_Data_

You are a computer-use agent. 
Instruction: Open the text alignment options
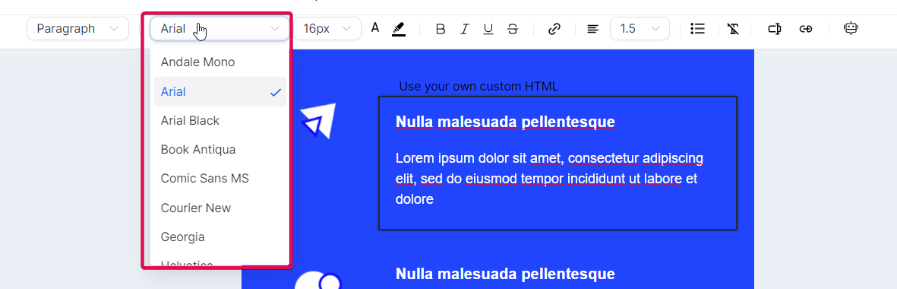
* * *
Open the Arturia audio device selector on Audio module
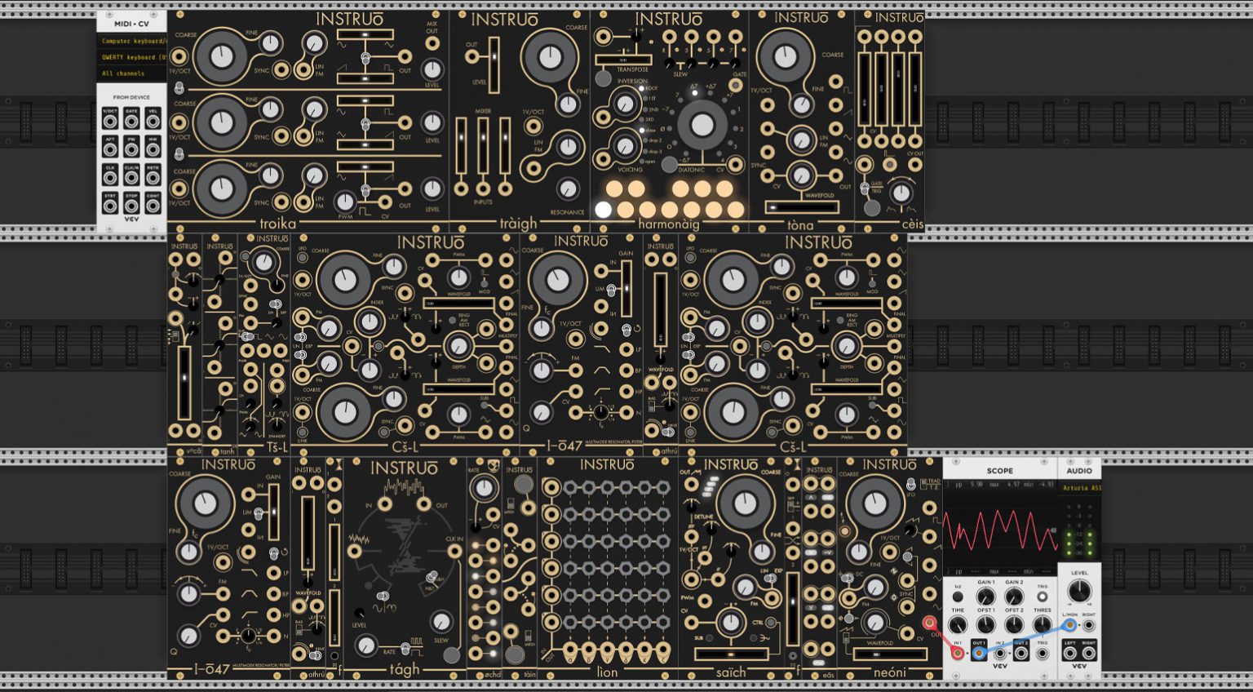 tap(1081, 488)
---
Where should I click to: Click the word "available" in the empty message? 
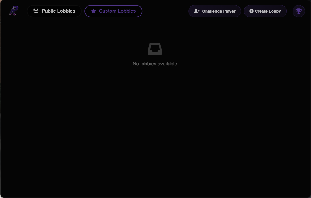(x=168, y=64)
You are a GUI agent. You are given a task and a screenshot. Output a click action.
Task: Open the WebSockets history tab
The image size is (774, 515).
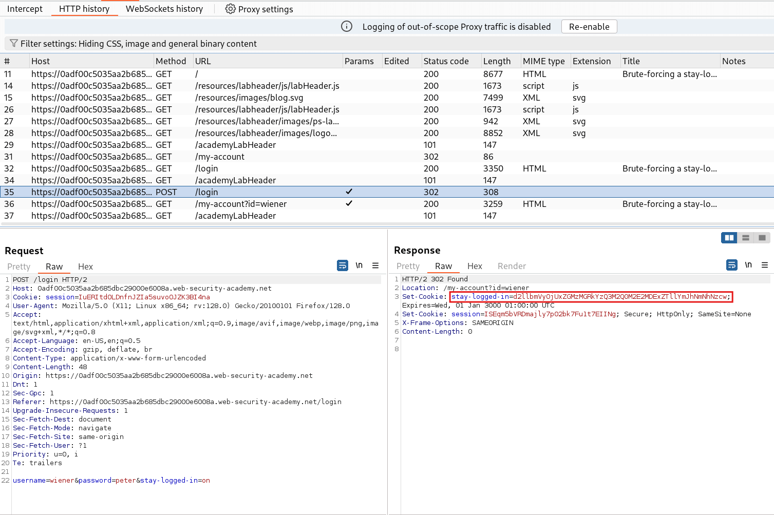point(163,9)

_Instructions for the task_
Quote the data above from the line containing "You are a computer-use agent." to the line containing "Instruction: Open the text alignment options", inclusive, and stop.

_Answer to the problem_
You are a computer-use agent. 
Instruction: Open the text alignment options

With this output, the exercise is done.